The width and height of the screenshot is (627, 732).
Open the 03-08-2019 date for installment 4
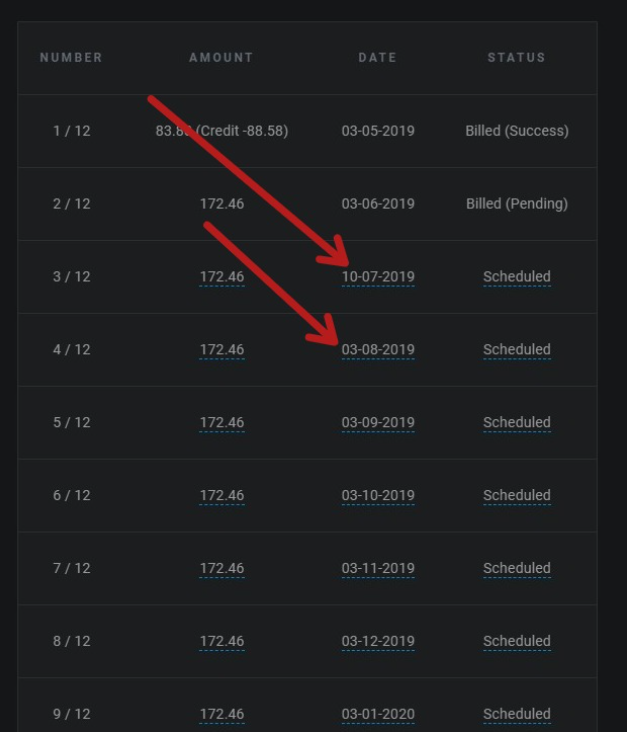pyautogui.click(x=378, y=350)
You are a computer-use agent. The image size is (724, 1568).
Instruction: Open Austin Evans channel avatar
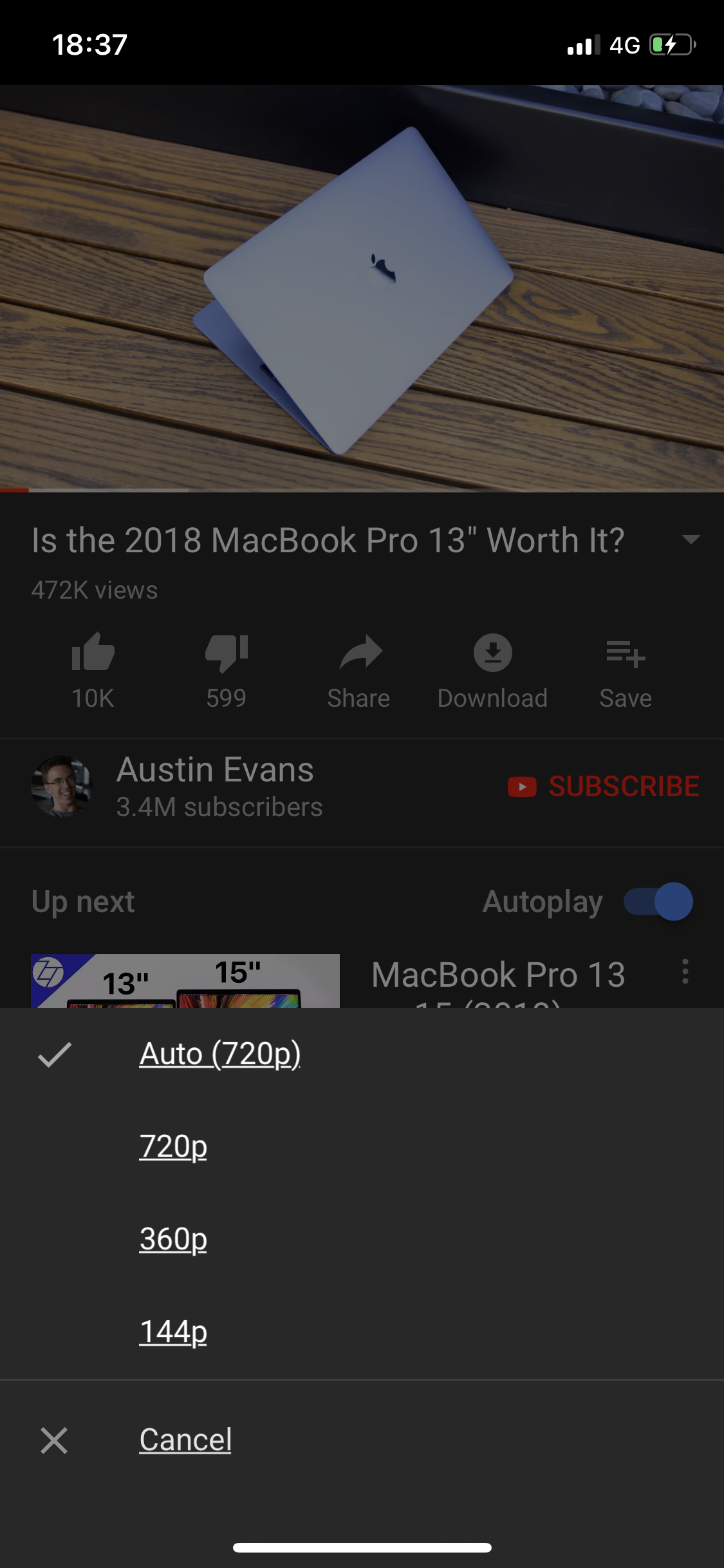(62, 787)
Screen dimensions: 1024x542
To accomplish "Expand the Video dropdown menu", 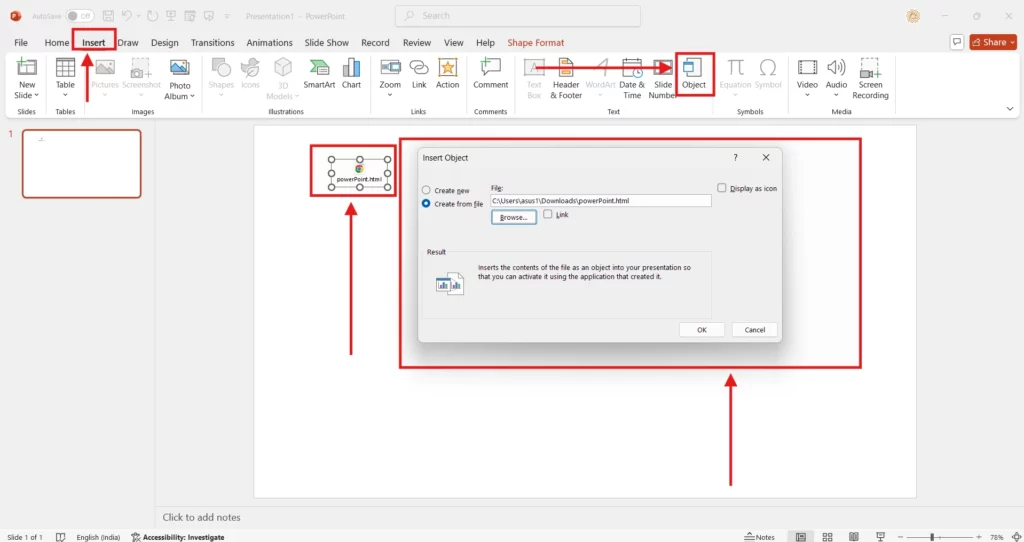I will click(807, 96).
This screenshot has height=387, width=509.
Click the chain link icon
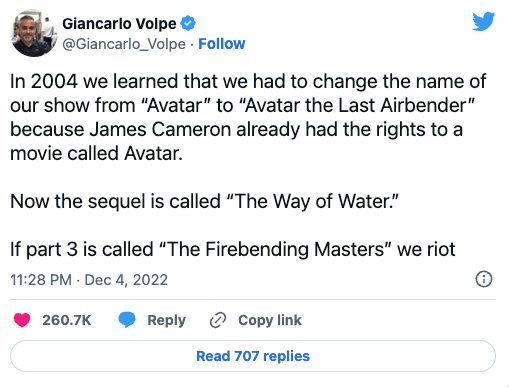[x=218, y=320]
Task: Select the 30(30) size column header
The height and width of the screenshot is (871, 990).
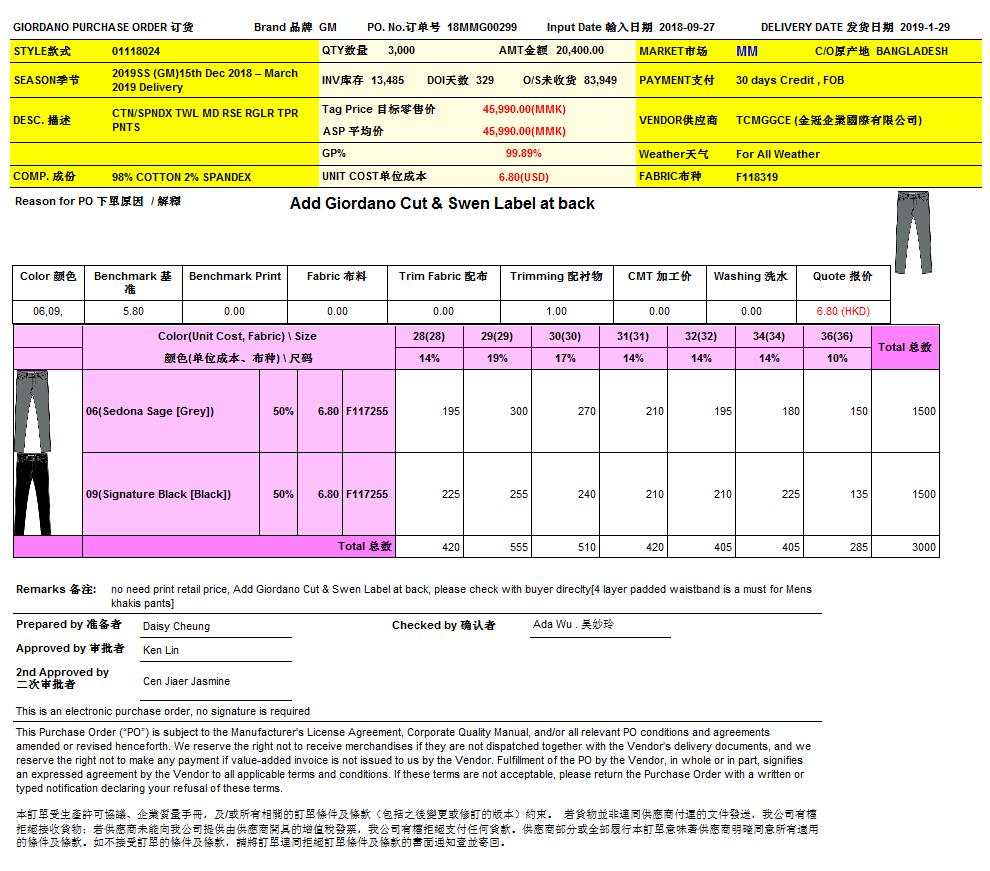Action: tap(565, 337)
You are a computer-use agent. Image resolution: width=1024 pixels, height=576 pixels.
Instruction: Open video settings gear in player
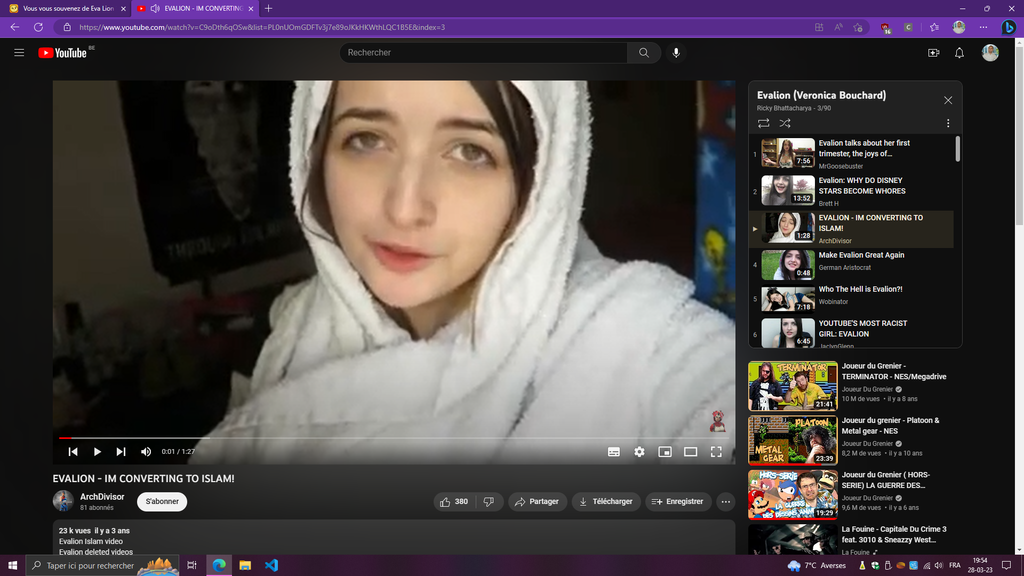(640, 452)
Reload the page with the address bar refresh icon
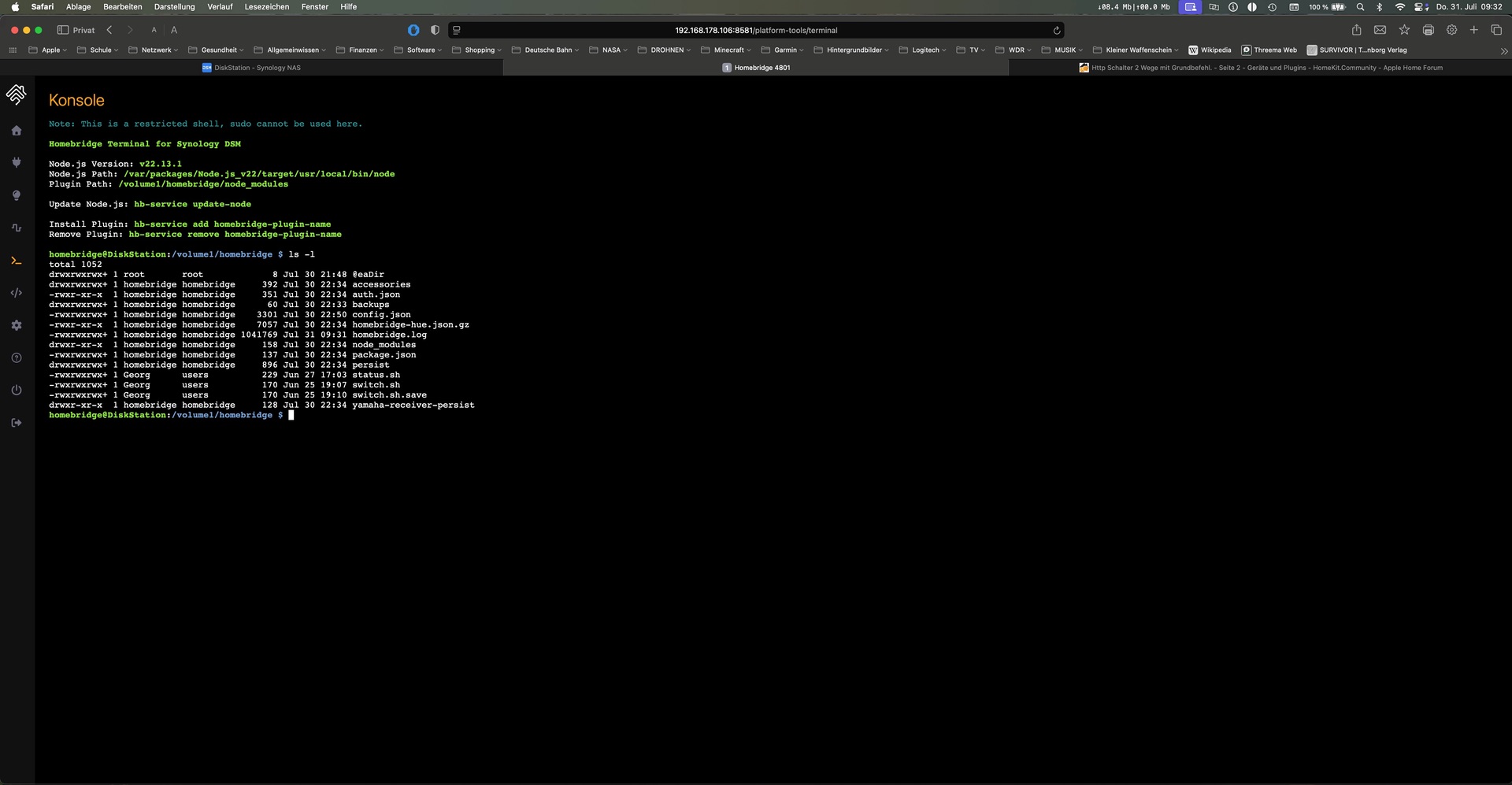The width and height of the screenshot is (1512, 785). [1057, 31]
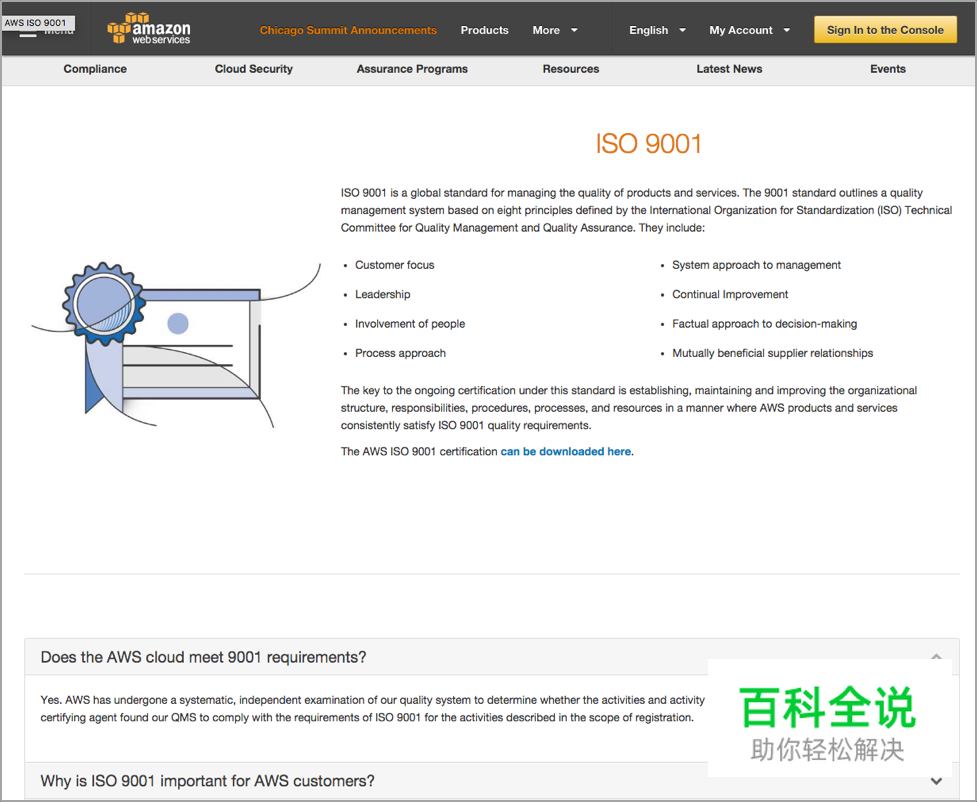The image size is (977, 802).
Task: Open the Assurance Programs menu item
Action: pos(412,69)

Problem requirements: Would you please print only the lines running from the one with "Task: Select the 30(30) size column header" to the final line of the entries above, exactly as written and without pictures?

Task output:
Task: Select the 30(30) size column header
The height and width of the screenshot is (871, 990).
Action: tap(565, 337)
You are a computer-use agent. Image resolution: width=1024 pixels, height=576 pixels.
Instruction: Open video settings gear in player
(640, 452)
Reload the page with the address bar refresh icon
The width and height of the screenshot is (1512, 785). [1057, 31]
The image size is (977, 802).
Task: Open the Assurance Programs menu item
Action: pos(412,69)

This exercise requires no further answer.